## Exercise objective
Reproduce the data from the line containing "589x324 pixels. Task: Select" up to and including the line containing "(x=550, y=42)", leaving out the pictures.

------------------------

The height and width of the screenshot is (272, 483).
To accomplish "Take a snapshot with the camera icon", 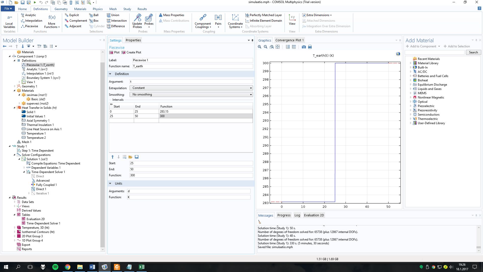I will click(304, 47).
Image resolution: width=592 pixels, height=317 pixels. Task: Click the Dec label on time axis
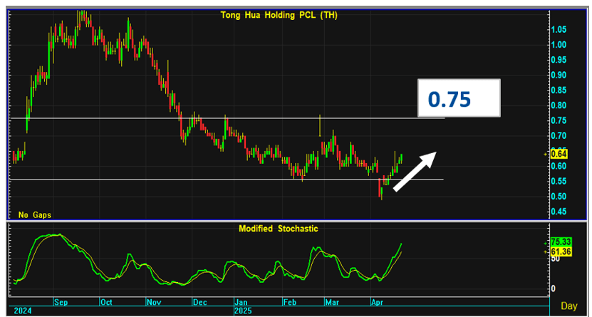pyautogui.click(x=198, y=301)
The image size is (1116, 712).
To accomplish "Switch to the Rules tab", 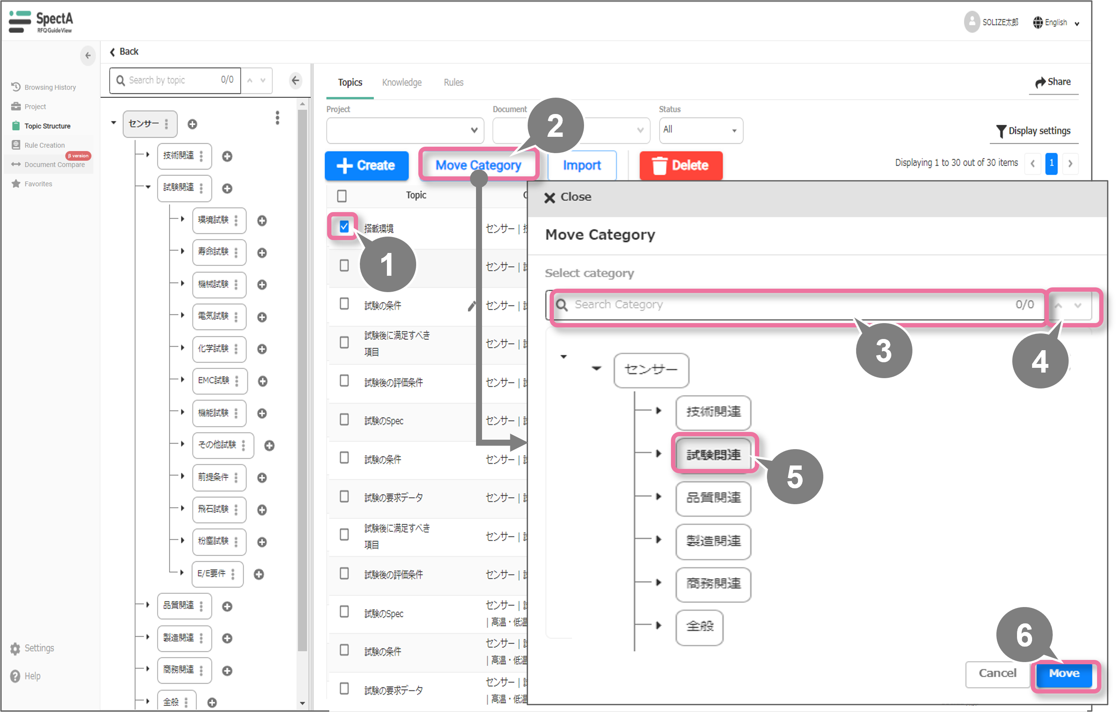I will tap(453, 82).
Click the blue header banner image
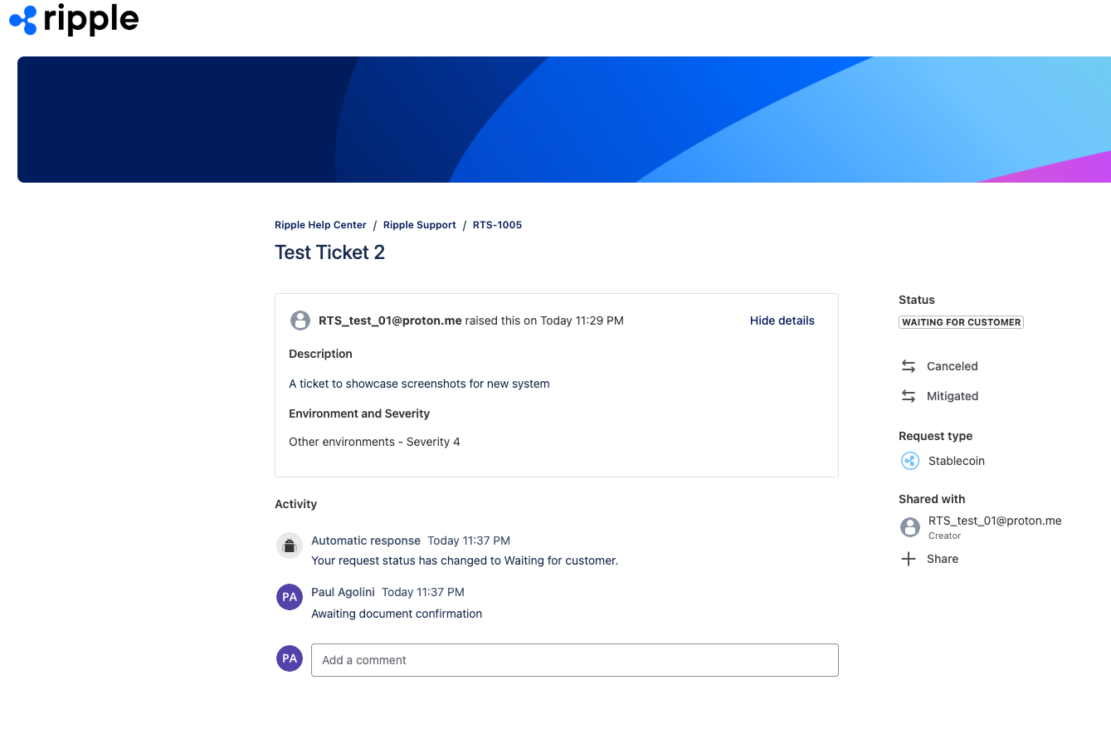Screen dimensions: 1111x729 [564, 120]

------------------------

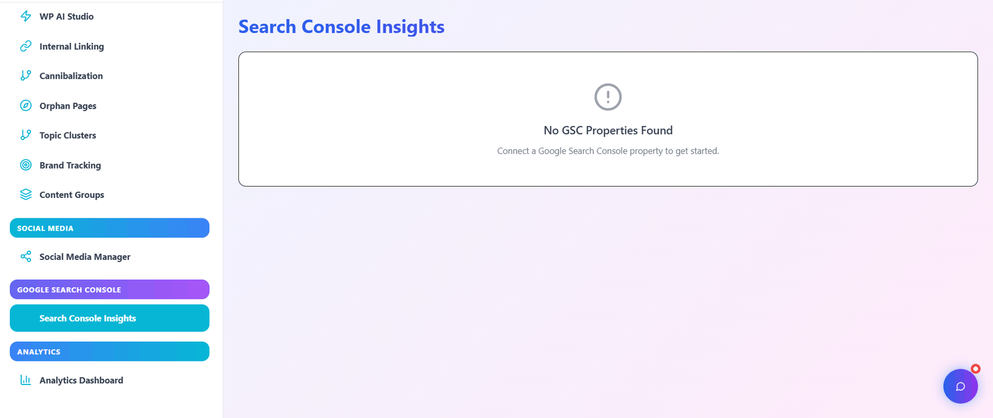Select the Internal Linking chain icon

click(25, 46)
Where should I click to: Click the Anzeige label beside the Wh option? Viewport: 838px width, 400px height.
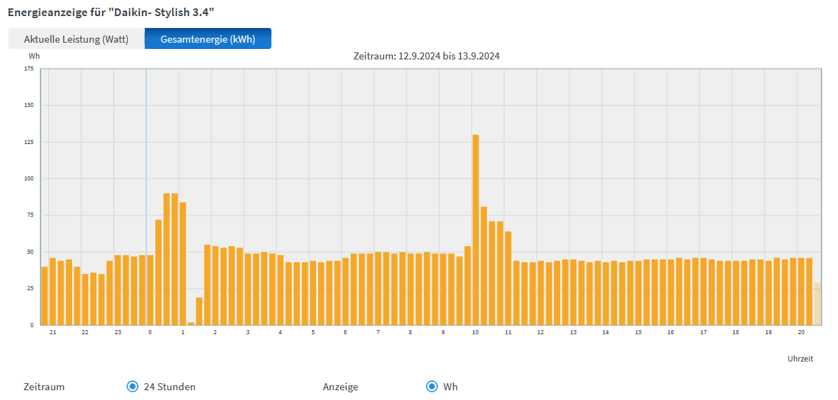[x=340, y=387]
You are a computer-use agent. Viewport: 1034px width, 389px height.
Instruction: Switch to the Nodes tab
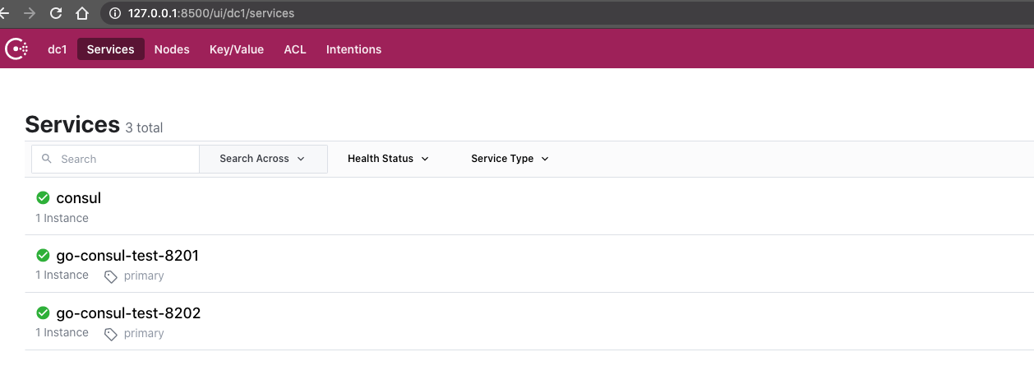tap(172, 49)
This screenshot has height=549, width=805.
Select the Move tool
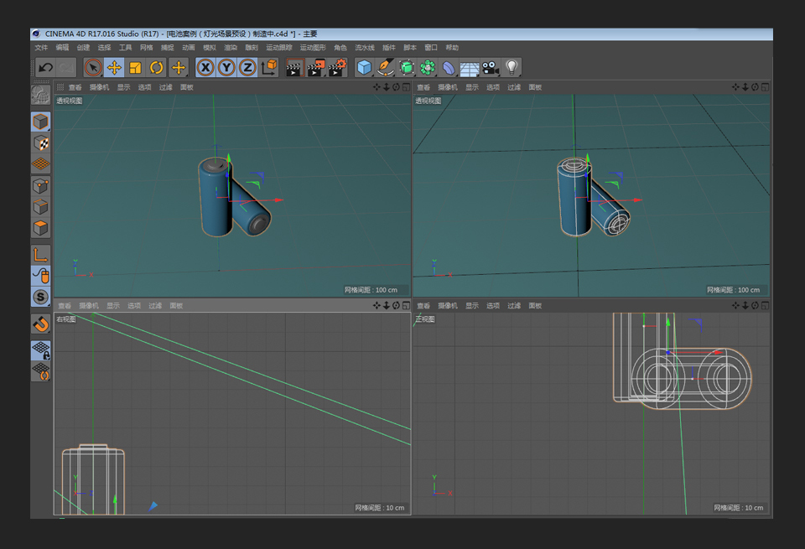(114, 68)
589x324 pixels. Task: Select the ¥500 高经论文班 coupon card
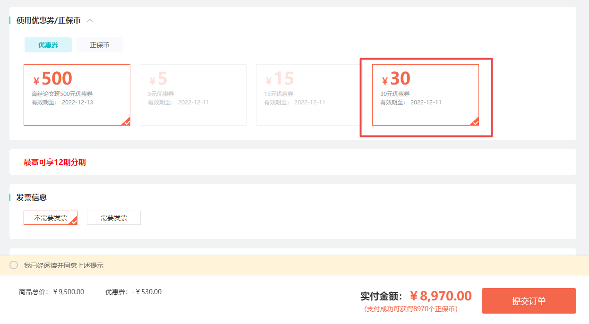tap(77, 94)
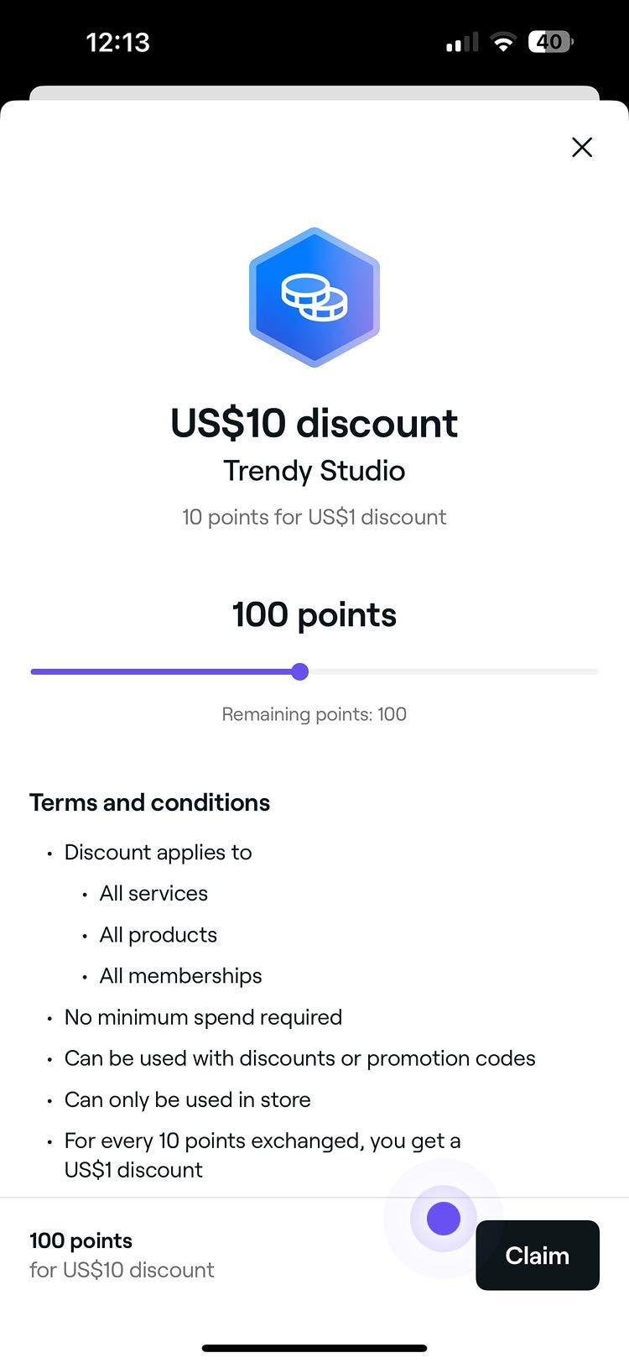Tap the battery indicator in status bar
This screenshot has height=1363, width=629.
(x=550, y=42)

------------------------

## Expected answer
589x324 pixels. Task: Select the ¥500 高经论文班 coupon card
tap(77, 94)
Tap the battery indicator in status bar
This screenshot has height=1363, width=629.
(x=550, y=42)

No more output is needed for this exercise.